2. Open a Solana explorer (Solscan, solana.fm, or any RPC client) and resolve operatoruplift.sol.
3. Compare the owner pubkey against step 1. If they match, the signer identity is anchored on-chain.
The /security page renders this directly: a small "Signed by operatoruplift.sol" line under the Signed Receipts header, with the link pointing at /api/sns/resolve?name=operatoruplift.sol. A curious user clicks through and sees the on-chain owner field; a technical user opens the explorer and re-derives the chain themselves.
Why this matters more than it sounds
The obvious objection: anyone can claim a .sol name and sign anything. True. The point is not that operatoruplift.sol grants us any moral authority. The point is that if we change the signer key, the name has to update on-chain too, and the update is publicly visible. We cannot quietly rotate the key and continue claiming "operatoruplift.sol signed this" without an explorer showing the rotation.
That gives users a single anchor point: trust the name, watch the on-chain record. If a sophisticated adversary compromises our server and starts signing fake receipts with a different key, the receipts will not check against the name's current owner. The breakage is public.
What does NOT change with SNS
SNS is not part of the signing flow. The receipt's signature is still produced server-side with the ed25519 private key.
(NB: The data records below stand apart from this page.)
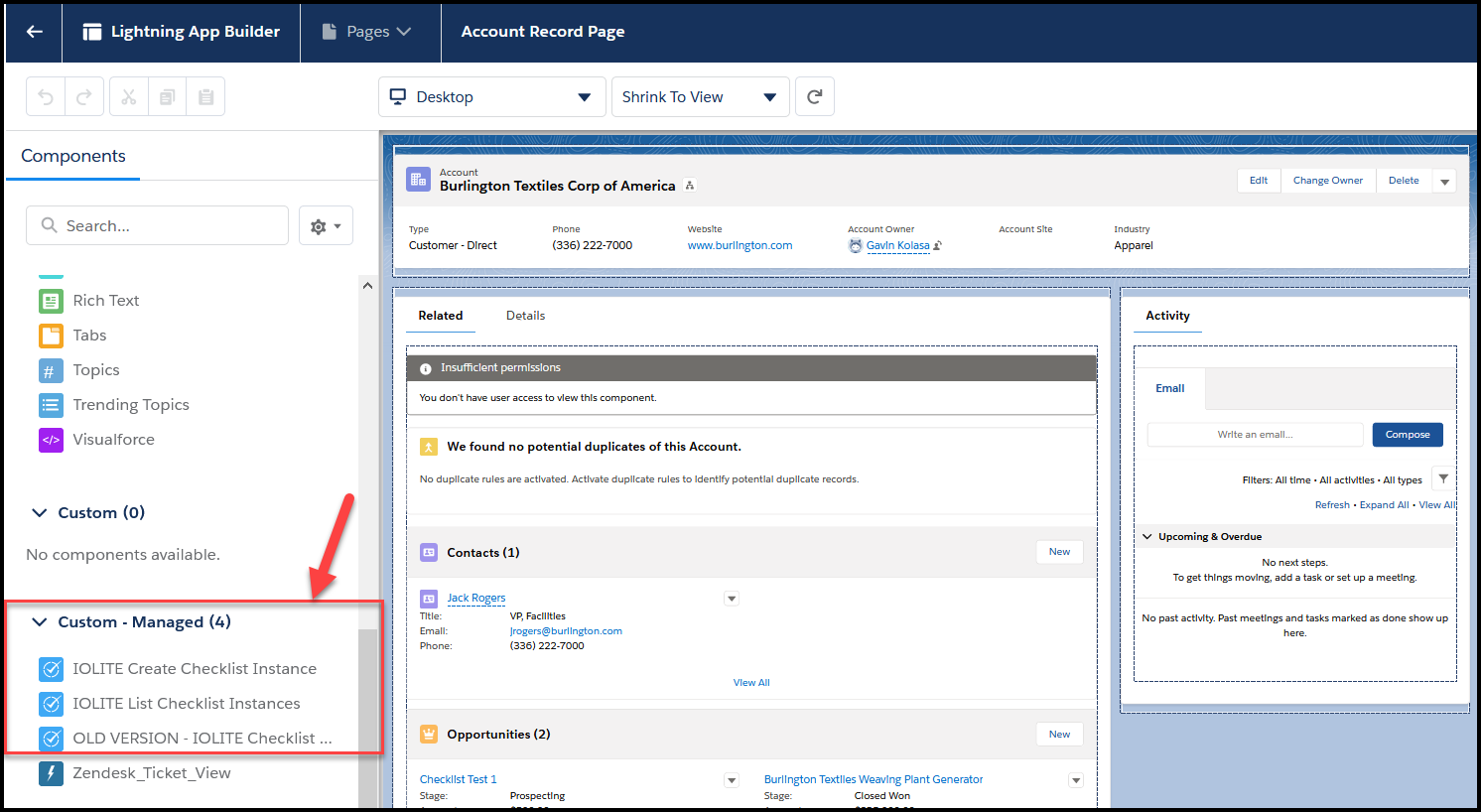Click inside the components Search field

(156, 225)
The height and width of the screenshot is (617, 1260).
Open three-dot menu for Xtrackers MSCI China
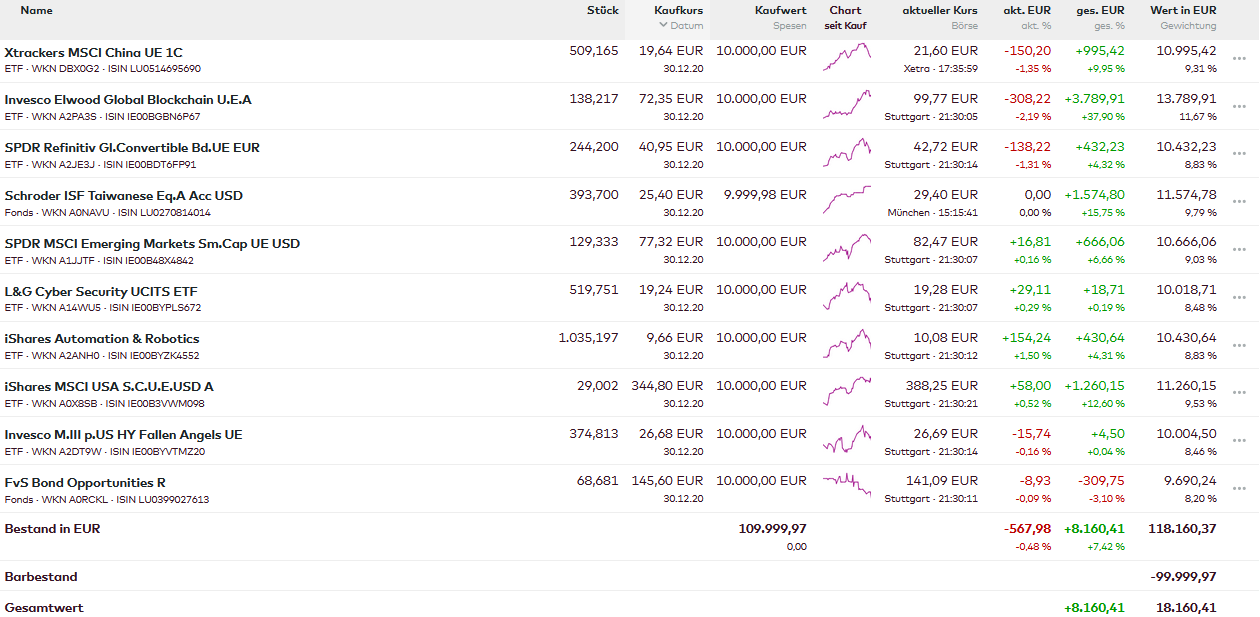[1239, 59]
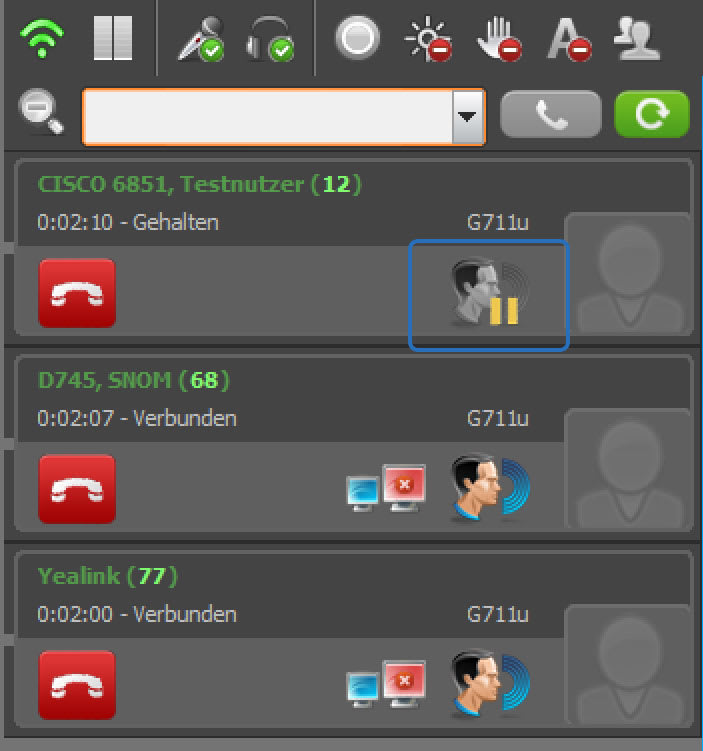
Task: Expand the number history dropdown arrow
Action: click(467, 116)
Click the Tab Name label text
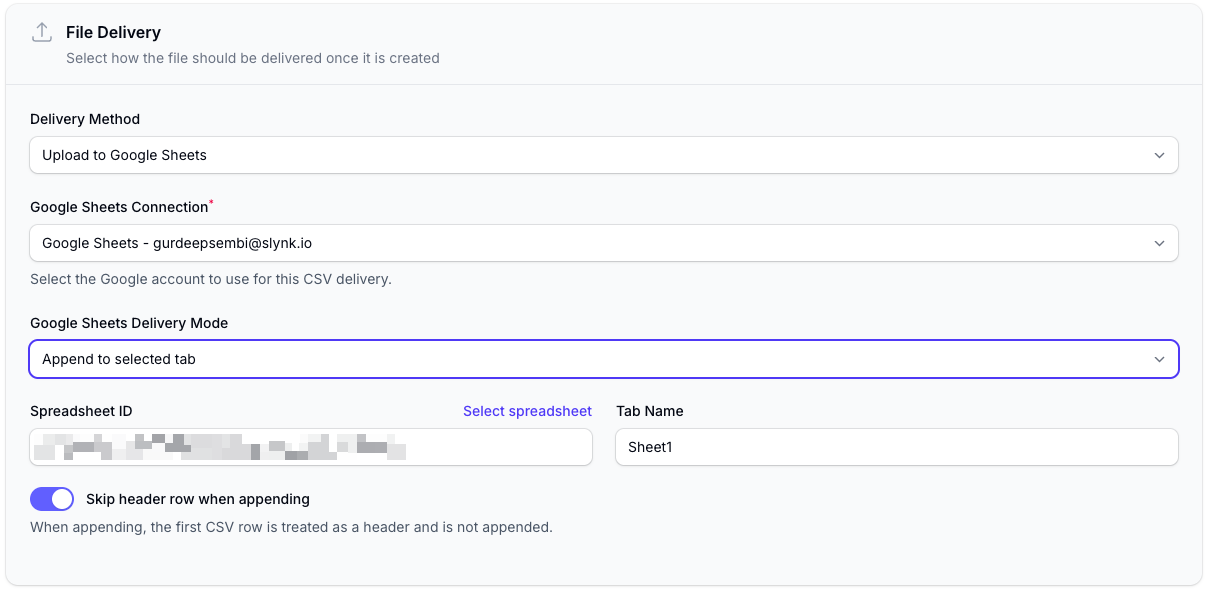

SNS does not gate execution, does not change the receipt schema, and does not affect the Filecoin mirror. It is a public anchor for the signing identity, nothing more.
It also is not a replacement for an audit. SNS confirms the name-to-key binding at a point in time. An auditor still has to inspect our server code to know that the key in use today is the one bound to the name. The trust chain is: ed25519 signature proves the receipt was signed, SNS proves the signing key is the one we publicly claim, Filecoin proves the bytes are unedited, and the Anchor program on Solana proves the receipts published in order.
Four primitives. Each adds a different kind of public re-derivation. None of them require you to trust the others.
Why not ENS
Most of the codebase is Solana-native and the receipts publish to a Solana Anchor program. Anchoring the signer identity to the same chain keeps the path single-chain: a reader does not need to bridge between two registries. ENS on Ethereum would work; it would just require tracking two chains. Cross-chain SNS / ENS mirroring is a fine roadmap item for the day we publish receipts on Base or Ethereum. Until then, one chain, one identity.
Who reads this and why it matters
If you are a developer building on x402, the SNS anchor pattern is reusable: pick a domain on whichever name service your chain has, publish the signer key as the owner, and cite the name in your receipts. Three lines of explanation in your security policy.
If you are a regulator or an enterprise buyer, the practical answer to "how do we know who signed this" stops being "trust their server" and starts being "look at the explorer." The audit reads the same way whether the buyer cares about ed25519 or not. The chain does the work.